I already gave a partial answer in https://stackoverflow.com/questions/1549472/what-are-upcoming-trends-in-software-industry-and-its-impact-for-java-developer/1549740#1549740 but I'll add some links in this answer. Actually, I won't cover or discuss the technical qualities of Spring as they aren't new and don't explain the buzz in my opinion. Instead, consider the following events and acquisitions:
- November 11, 2008: SpringSource Acquires G2One Inc.
- April 28, 2009: SpringSource tc Server – The logical next step
- May 4, 2009: SpringSource Plus Hyperic Unifies Application Lifecycle From Developer to Data Center
- Augustus 11, 2009: VMware Acquires SpringSource for $420 Million - Industry Reactions (Updated)
- Augustus 19, 2009: SpringSource Cloud Foundry is Launched
As you can see, there have been lots of changes in the SpringSource sphere during the past year, with some pretty big moves during this summer. Don't you see the big picture now? Well, look at the resulting stack: with Java, Groovy, Grails as languages, Spring as container, tc Server as underlying application server, Hyperic for health and monitoring, VMware for virtualization, CloudFoundry as management and provisioning system, VMware/SpringSource has a complete stack for elastic cloud. And by complete, I mean really complete as this stack covers everything - except the JVM - to put Java on the Cloud: the software, the platform and the infrastructure i.e. all the different flavors of cloud computing.

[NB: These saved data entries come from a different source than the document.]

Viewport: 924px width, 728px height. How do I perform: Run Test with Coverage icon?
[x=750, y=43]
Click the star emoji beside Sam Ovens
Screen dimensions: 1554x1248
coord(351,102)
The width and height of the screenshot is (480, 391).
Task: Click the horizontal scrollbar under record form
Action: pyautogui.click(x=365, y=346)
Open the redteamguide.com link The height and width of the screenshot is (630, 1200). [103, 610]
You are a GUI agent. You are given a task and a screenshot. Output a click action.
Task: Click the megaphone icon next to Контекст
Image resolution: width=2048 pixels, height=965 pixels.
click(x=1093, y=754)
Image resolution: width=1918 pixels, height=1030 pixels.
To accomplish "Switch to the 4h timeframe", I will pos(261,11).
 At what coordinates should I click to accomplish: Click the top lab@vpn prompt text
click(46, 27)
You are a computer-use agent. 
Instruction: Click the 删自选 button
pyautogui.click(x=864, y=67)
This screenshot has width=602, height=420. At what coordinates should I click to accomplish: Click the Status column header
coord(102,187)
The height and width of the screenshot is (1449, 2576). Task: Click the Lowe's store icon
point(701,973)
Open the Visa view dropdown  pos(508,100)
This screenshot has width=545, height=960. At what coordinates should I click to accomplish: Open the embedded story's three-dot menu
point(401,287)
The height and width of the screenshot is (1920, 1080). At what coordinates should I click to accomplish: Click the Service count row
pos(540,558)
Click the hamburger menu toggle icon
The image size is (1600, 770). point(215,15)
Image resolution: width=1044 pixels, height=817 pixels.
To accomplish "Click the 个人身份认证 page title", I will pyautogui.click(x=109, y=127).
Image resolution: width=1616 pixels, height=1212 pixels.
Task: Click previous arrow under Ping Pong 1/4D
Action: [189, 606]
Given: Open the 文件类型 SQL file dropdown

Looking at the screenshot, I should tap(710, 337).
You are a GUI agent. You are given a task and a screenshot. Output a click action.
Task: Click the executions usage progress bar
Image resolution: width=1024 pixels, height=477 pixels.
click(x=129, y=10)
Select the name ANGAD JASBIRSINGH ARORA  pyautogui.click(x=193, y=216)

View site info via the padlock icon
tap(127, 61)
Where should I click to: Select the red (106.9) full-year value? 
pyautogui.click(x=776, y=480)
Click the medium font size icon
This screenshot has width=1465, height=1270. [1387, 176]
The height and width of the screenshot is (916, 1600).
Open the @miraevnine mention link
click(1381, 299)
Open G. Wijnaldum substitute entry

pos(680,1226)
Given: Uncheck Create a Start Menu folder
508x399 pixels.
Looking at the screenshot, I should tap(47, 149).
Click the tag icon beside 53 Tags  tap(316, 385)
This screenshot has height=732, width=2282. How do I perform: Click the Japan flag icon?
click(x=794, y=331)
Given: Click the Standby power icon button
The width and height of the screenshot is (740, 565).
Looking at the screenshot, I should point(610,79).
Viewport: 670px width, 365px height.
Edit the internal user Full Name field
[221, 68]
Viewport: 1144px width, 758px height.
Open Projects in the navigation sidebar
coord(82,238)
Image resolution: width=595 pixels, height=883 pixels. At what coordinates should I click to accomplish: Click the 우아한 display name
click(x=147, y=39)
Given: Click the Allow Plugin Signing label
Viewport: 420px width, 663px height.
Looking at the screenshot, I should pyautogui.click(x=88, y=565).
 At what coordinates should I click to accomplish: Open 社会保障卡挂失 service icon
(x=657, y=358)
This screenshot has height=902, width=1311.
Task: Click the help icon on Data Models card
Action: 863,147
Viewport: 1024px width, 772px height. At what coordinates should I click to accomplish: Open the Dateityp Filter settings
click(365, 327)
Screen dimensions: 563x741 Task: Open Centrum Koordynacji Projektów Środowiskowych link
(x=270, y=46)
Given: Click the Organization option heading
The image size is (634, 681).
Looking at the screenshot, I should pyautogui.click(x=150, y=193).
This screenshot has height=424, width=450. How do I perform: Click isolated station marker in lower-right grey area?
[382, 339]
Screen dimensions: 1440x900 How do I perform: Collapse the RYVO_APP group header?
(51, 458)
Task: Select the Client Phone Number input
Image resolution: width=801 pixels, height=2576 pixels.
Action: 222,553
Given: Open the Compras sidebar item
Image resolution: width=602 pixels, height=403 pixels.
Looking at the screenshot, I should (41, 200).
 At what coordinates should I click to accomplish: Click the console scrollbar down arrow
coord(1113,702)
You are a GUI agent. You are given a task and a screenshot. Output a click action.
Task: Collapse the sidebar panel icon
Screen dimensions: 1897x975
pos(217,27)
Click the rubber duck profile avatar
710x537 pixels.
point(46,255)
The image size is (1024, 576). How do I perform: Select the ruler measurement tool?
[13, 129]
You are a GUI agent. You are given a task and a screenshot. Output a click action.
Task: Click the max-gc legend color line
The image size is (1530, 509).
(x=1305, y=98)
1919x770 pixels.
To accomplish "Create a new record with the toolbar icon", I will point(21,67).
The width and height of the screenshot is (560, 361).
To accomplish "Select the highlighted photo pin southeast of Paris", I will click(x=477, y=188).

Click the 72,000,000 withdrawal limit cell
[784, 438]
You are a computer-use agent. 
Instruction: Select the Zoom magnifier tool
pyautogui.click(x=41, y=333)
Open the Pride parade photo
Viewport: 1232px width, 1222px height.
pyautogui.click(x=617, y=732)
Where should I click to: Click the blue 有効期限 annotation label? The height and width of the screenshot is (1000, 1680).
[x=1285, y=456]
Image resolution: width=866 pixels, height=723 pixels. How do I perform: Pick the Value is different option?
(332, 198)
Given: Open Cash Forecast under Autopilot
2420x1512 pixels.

In other words, while others are still preparing themselves for it, VMware and SpringSource are already ready for the SaaS1/PaaS2/IaaS3 wave.
This is exciting, this is where innovation goes, this creates (or at least feeds) the trend, this puts a lot of pressure on Java, the Application Server market, Java EE,... and this explains IMO the buzz around VMware/SpringSource. More than the upcoming arrival of Spring 3.0 :).